- **Records for this task**
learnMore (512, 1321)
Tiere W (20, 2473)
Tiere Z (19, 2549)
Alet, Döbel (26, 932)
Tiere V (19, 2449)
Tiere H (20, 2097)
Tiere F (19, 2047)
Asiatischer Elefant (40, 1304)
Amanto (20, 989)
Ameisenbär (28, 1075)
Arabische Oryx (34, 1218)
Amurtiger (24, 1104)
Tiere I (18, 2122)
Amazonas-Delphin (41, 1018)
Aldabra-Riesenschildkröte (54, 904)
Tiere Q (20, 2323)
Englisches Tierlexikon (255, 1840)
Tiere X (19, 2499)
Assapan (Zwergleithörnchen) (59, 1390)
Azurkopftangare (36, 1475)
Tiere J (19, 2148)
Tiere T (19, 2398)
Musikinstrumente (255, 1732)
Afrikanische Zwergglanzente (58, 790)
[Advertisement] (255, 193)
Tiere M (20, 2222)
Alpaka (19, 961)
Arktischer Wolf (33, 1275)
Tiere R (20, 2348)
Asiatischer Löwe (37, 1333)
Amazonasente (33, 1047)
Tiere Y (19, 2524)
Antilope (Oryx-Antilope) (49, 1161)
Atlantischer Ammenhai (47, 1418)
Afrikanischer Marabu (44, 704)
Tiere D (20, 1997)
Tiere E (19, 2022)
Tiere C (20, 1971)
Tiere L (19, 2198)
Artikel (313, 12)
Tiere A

* * *

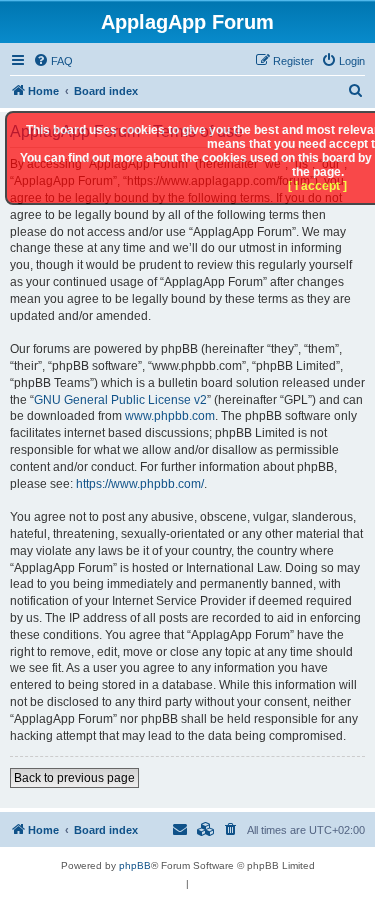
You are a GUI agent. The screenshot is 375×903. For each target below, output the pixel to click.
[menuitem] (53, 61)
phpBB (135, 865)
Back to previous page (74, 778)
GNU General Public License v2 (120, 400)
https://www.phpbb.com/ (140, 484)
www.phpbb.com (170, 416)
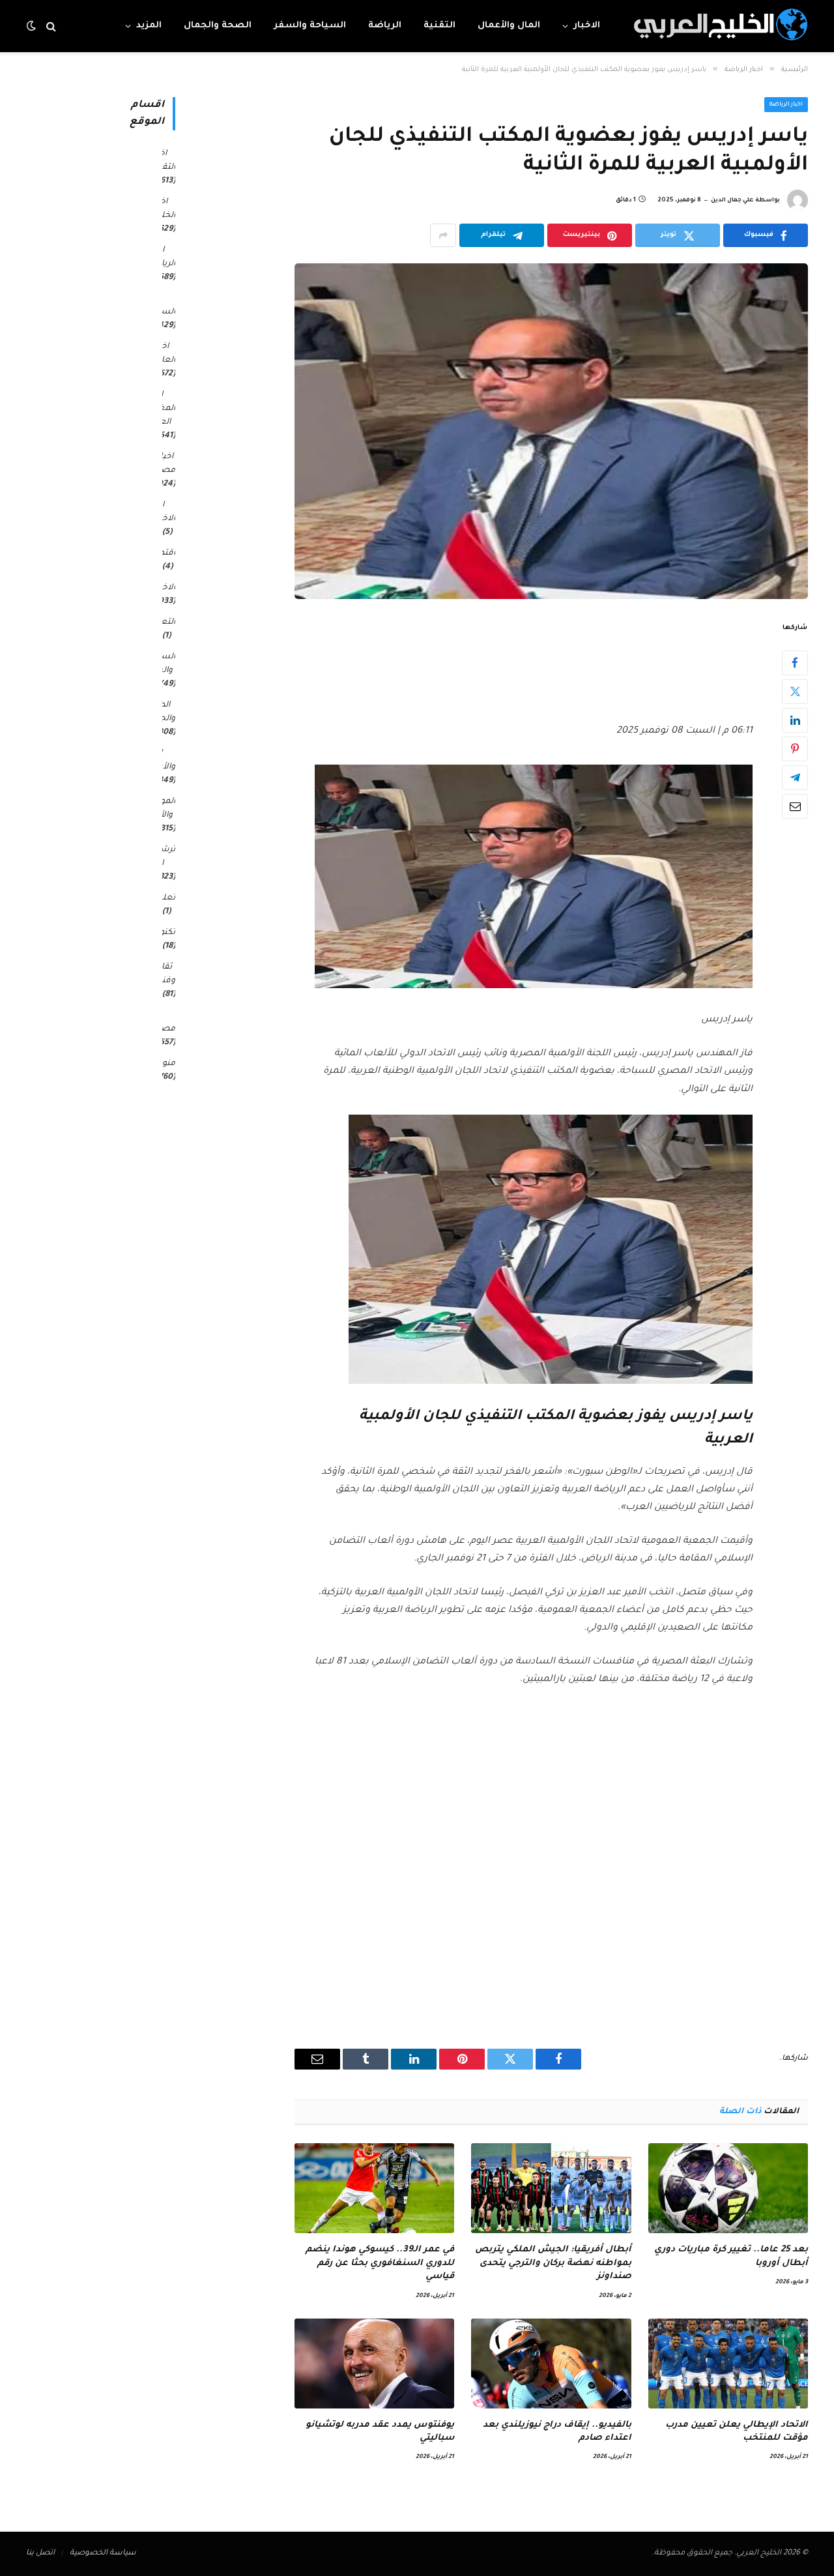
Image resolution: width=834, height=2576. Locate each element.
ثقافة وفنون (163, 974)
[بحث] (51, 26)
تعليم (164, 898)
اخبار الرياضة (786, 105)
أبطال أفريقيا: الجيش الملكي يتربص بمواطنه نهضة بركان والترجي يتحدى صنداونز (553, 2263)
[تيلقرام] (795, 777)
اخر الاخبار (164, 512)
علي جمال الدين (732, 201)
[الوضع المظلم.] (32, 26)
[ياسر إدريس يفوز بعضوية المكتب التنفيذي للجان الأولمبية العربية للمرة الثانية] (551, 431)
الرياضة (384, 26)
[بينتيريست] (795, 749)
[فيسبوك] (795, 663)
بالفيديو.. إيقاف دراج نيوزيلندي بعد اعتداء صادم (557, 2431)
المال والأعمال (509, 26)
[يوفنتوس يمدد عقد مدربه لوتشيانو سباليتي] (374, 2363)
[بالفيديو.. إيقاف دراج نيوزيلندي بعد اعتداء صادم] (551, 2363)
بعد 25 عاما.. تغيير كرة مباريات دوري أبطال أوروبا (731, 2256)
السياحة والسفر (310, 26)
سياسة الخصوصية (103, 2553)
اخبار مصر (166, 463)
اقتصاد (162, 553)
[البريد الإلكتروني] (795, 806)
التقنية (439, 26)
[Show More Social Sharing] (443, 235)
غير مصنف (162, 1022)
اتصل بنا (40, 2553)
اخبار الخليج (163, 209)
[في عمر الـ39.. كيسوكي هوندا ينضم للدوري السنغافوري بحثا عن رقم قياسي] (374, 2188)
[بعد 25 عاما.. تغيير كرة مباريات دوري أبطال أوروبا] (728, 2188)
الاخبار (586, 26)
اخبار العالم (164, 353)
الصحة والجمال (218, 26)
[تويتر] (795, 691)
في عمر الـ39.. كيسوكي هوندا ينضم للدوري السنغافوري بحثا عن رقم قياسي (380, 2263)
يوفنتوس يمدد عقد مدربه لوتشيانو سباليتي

...

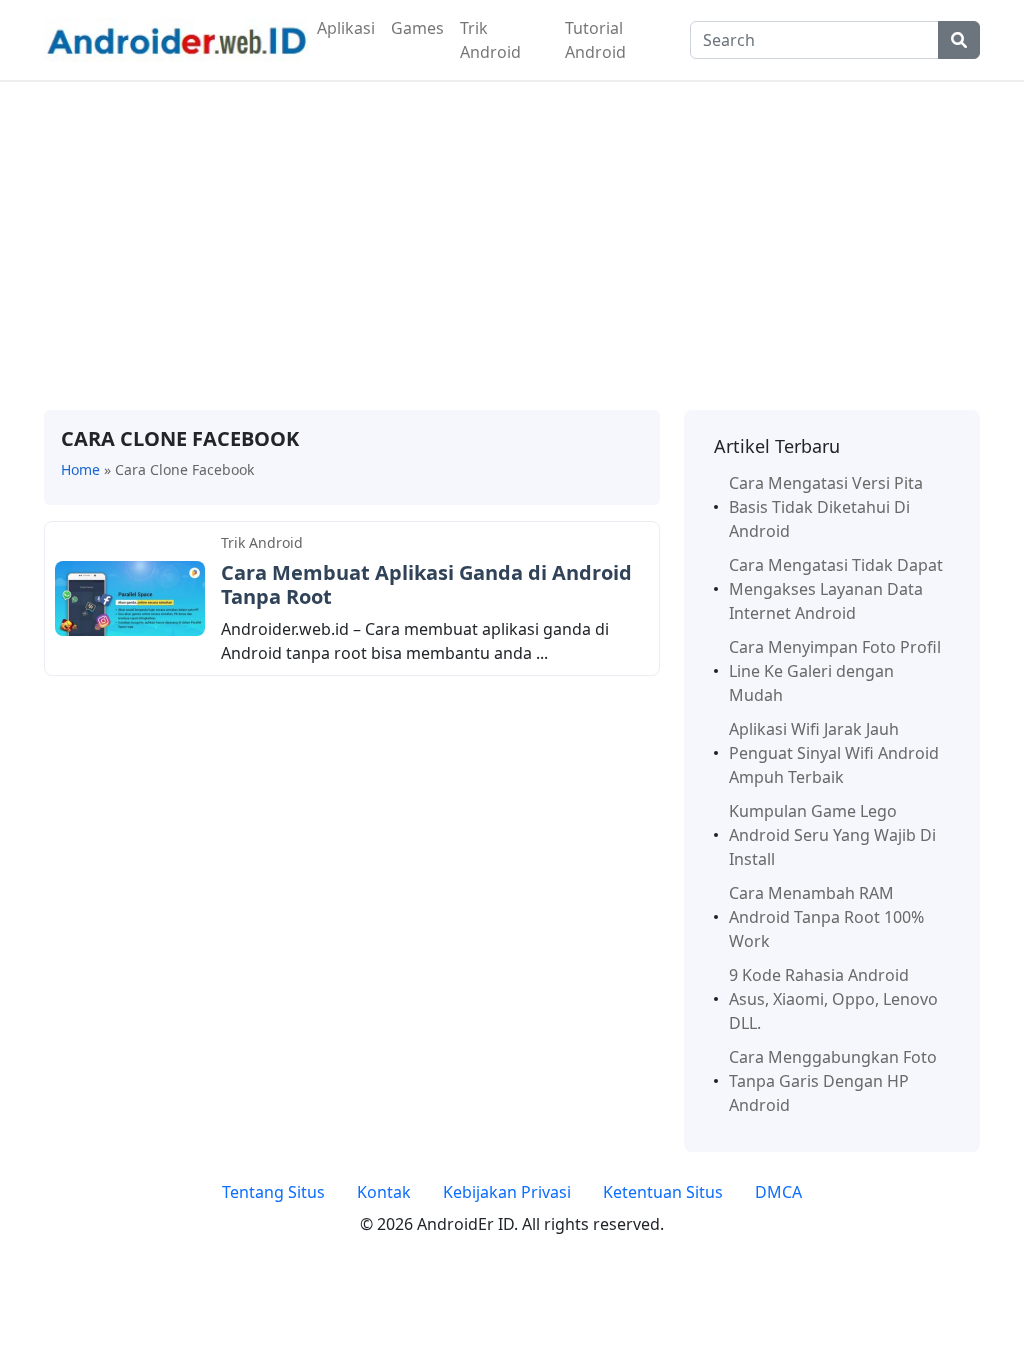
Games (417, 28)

- **About this task**
The stretch of entries above that starts with the line containing "Tiere W (20, 2473)" and goes on through the line containing "Tiere Q (20, 2323)" is to be transcribed exactly, and no other line is to be transcribed.

- **Written solution**
Tiere W (20, 2473)
Tiere Z (19, 2549)
Alet, Döbel (26, 932)
Tiere V (19, 2449)
Tiere H (20, 2097)
Tiere F (19, 2047)
Asiatischer Elefant (40, 1304)
Amanto (20, 989)
Ameisenbär (28, 1075)
Arabische Oryx (34, 1218)
Amurtiger (24, 1104)
Tiere I (18, 2122)
Amazonas-Delphin (41, 1018)
Aldabra-Riesenschildkröte (54, 904)
Tiere Q (20, 2323)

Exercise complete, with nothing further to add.